■ Passage provided ■
++++

During the first quarter of this year I had the great privilege of witnessing a significant accomplishment by a long time client. I started working with this family in the late 1980’s as they were contemplating exiting their business due to some feedback from their lender and general frustrations with short cash flow. They asked me to take a look at their situation and share my assessment and recommendations.
Their lender had indicated that since they were not able to “zero out” their operating loan once a year from the operating cash flow of their business, this suggested they were not making money. The lender further argued that if they were not making money they should consider exiting their business. My client was alarmed and considering an exit. I dug into the numbers and had extensive discussions with the client. My analysis indicated that in fact they were very profitable but the combination of their growth rate and the structure of their balance sheet was creating their liquidity challenges. I shared with them that they were bankable and they could likely have their choice of lenders. They shopped their financing package and were presented with financing offers from 3 different lenders. The flood of emotional relief this family experienced upon refinancing was moving.
Fast forward to the first quarter of this year, 25+ years later, to the incredible experience for me. At our annual planning meeting where we were reviewing their financial statements, this client proudly shared that as of this past December they had completely paid off all of their debt. Their personal equity position is now over “8 figures”, they have plenty of liquid assets, and their business continues to churn out positive earnings and cash flow. We spent the meeting discussing the future for them personally, for their family and for the business. The pressures they now face are around stewardship of their sizable equity position, and making choices between options – enjoyable challenges to consider. It has been my privilege to serve this family along their remarkable journey of success.

++++

■ Information shown ■

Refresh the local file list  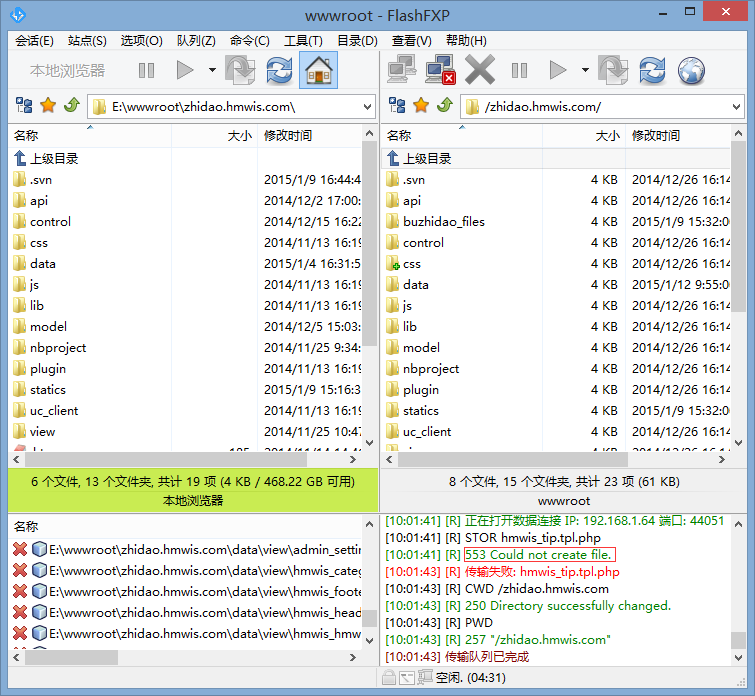point(279,70)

++++

■ Actions to take ■
[1] In the passage about the long-time client, how many lenders presented financing offers when the family shopped its financing package?
[2] Continue the passage about the long-time client from where it ends.

■ Task responses ■
[1] Three lenders presented financing offers.

[2]
When the family business has shareholders with diverse financial needs and interests, disagreements over distribution policies can be challenging to the business and the family. To better manage these discussions, it may be helpful to know or consider the following:
Estimate the financial needs of the business utilizing both strategic and operational business planning.
Determine the shareholders’ risk tolerance –are they willing to utilize leverage to finance future needs o the company? The current environment for obtaining outside capital should be taken into account.
Determine shareholder attitudes regarding desired ownership percentages into the future. Are they willing to take on outside investors?
In situations where shareholders are taxed personally for business profits, allow for tax related distributions at the highest tax level applicable.
Set a base annual living expense distribution that the business should be able to accommodate without endangering its ability to compete.
Based on best estimates from the business planning process, estimate the capital needs of the business over the next 3 to 5 years.
Establish a distribution formula based on the needs of the business and risk environment of the business. Some businesses have relative low risk levels as a result of stable markets, strong customer base or niche products or services not easily challenged or duplicated. Potentially higher business volatility will generally demand a higher level of reinvested earnings and a lower level of shareholder distributions in excess of tax and baseline distributions.
Remember these issues are not static, it is important to review shareholder concerns on liquidity and risk on at least an annual basis. Discuss with the board potential implications of the answer to these questions on the existing distribution policy and capital needs of the business. This also underscores why it is critical that management of the company establish and review strategic initiatives with the board on a regular basis, and that the board consider the impact of those initiatives on shareholder objectives. Finally, shareholders need to revisit their objectives and distribution expectations in light of the strategic opportunities identified for the business.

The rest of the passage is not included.